I mentioned the pure file idea to avoid using any dynamic allocation. It
can be made to work, not efficient, but can execute correctly.

> There are many simple utilities that can't generate any out until they
> have all the input (sort and tac on my Ubuntu systems come to mind) but
> the good ones will be designed to work on non-seekable inputs.
>
>> Loading the entire plaintext into memory is more convenient for me at
>> this stage, so to speak.
>
> Then that's the way to go, but you don't need to know the input size
> beforehand.

You are right. I can combine the first pass or first call to
ct_crypt_round in ct_crypt with the first read of each byte within the
plaintext. It would perform multiple tasks under a single loop.

I do not need to read each byte to get a file size. Although, Barts
ftell aside for a moment... Which might be faster and more efficient
than a dynamic container. My code, with NDEBUG _undefined_, already
handles memory issues, so far I cannot find any crap lurking around in
there. There are no memory overruns no matter how many times the file
changes during encryption or decryption.

I need to add something to the pre-alpha code:
_____________
#if defined (NDEBUG)
#error Sorry, NDEBUG is not safe wrt ver:0.0.0 pre-alpha!
#endif
_____________

;^)

> You describe the code as embryonic pre-alpha, so it's just something to
> consider for later.

Exactly right. The next version of the code will be up on github,
perhaps with a makefile.

Thanks again Ben. :^)

[Ben Bacarisse]

"Chris M. Thomasson" <invalid_chr...@invalid.invalid> writes:

> On 8/28/2018 4:49 PM, Ben Bacarisse wrote:

<snip>

>> I was not precise enough with my question. I should have asked why do
>> you need to know the size before you read the data?
>
> Just to quickly knock out a mock impl wrt a single dynamic allocation
> instead of a growing dynamic container.

OK.

<snip>

>> No need for anything that complex -- just read the data into a buffer
>> that grows, or into some other structure that grows.
>
> I mentioned the pure file idea to avoid using any dynamic
> allocation. It can be made to work, not efficient, but can execute
> correctly.

I don't know what you mean. I suspect we are talking a cross purposes.

>> There are many simple utilities that can't generate any out until they
>> have all the input (sort and tac on my Ubuntu systems come to mind) but
>> the good ones will be designed to work on non-seekable inputs.
>>
>>> Loading the entire plaintext into memory is more convenient for me at
>>> this stage, so to speak.
>>
>> Then that's the way to go, but you don't need to know the input size
>> beforehand.
>
> You are right. I can combine the first pass or first call to
> ct_crypt_round in ct_crypt with the first read of each byte within the
> plaintext. It would perform multiple tasks under a single loop.

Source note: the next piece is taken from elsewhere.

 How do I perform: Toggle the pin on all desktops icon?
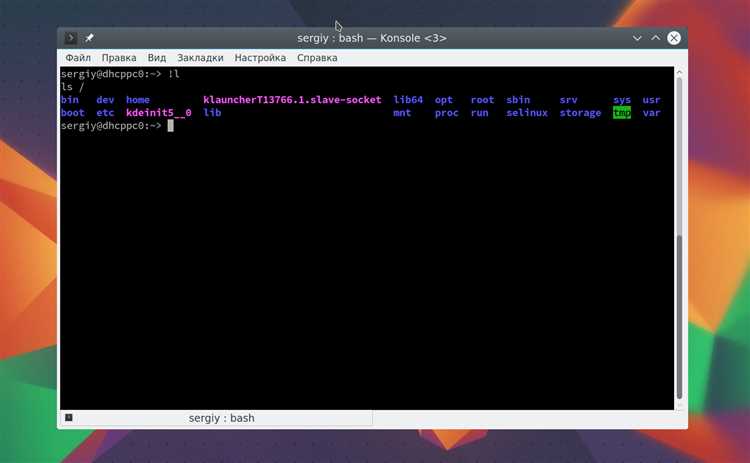coord(89,38)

Yes, we definitely have crossed wires. Sorry about that. I am at a
disadvantage because I've don't know what your program does. I was only
suggesting you consider making the program work with non-seekable inputs.

<snip>
--
Ben.

[Rosario19]

On Wed, 29 Aug 2018 09:32:29 -0700, Keith Thompson wrote:

>Rosario19 <R...@invalid.invalid> writes:
>> On Wed, 29 Aug 2018 00:49:14 +0100, Ben Bacarisse wrote:
>>>No need for anything that complex -- just read the data into a buffer
>>>that grows, or into some other structure that grows.
>>
>> if the file change its size, from the time that it is read the 1 time
>> to the time is read the 2 time
>>
>> it the size expecially grow
>>
>> it means something not good happen, someone search buffer overflow?
>>
>> so stop the program with error code "file can not grow during the
>> process of traslation" would be the right path
>
>That depends on what the program is doing. A program that processes its
>input as a stream doesn't need to care whether the file is growing.
>"tail -f" is one simple example. (Note that "tail -f" works fine with
>pipes, which don't have a defined size.)

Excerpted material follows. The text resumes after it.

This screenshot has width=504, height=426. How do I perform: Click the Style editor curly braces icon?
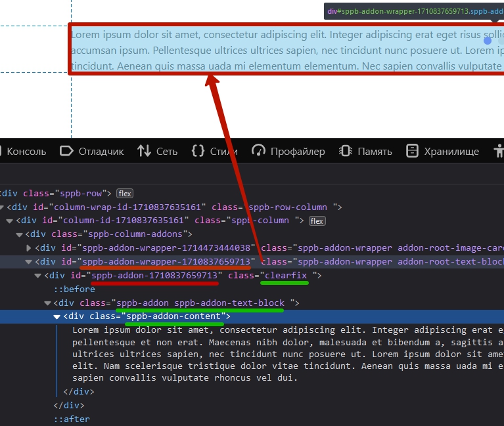click(198, 151)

for using as stream, there would be need a fixed size buffer

for using as a file, in the first pass for calculate the size one
could compute one signature variable (example sum all the char read in
that variable) so if the file change its size or its content from one
external program or by the user, the program catch the error and
return error for one wrong translation (because file change during
translation)

[Chris M. Thomasson]

It loads an input file (plaintext or ciphertext) into memory, then
performs the following algorithm on the buffer wrt the ct_crypt and
ct_crypt_round functions:

http://funwithfractals.atspace.cc/ct_cipher

After that, it saves the buffer to an output file (plaintext or ciphertext)

The ct_encrypt function encrypts a certain number of, ideally TRNG,
bytes directly into the ciphertext. This is the SK.rand_n variable in my
crude little paper. Hard coded at 32 bytes with a SK.hash_algo of sha256
and an 8-byte HMAC password of "Password". ;^)

The secret key is:
___________________
SK.hmac_key = "Password"; // 8 bytes
SK.hash_algo = sha256;
SK.rand_n = 32;
___________________

A chiphertext is SK.rand_n larger than the original.


The ct_decrypt function simply disregards those random bytes after the
decrypt cycle is completed.

> I was only
> suggesting you consider making the program work with non-seekable inputs.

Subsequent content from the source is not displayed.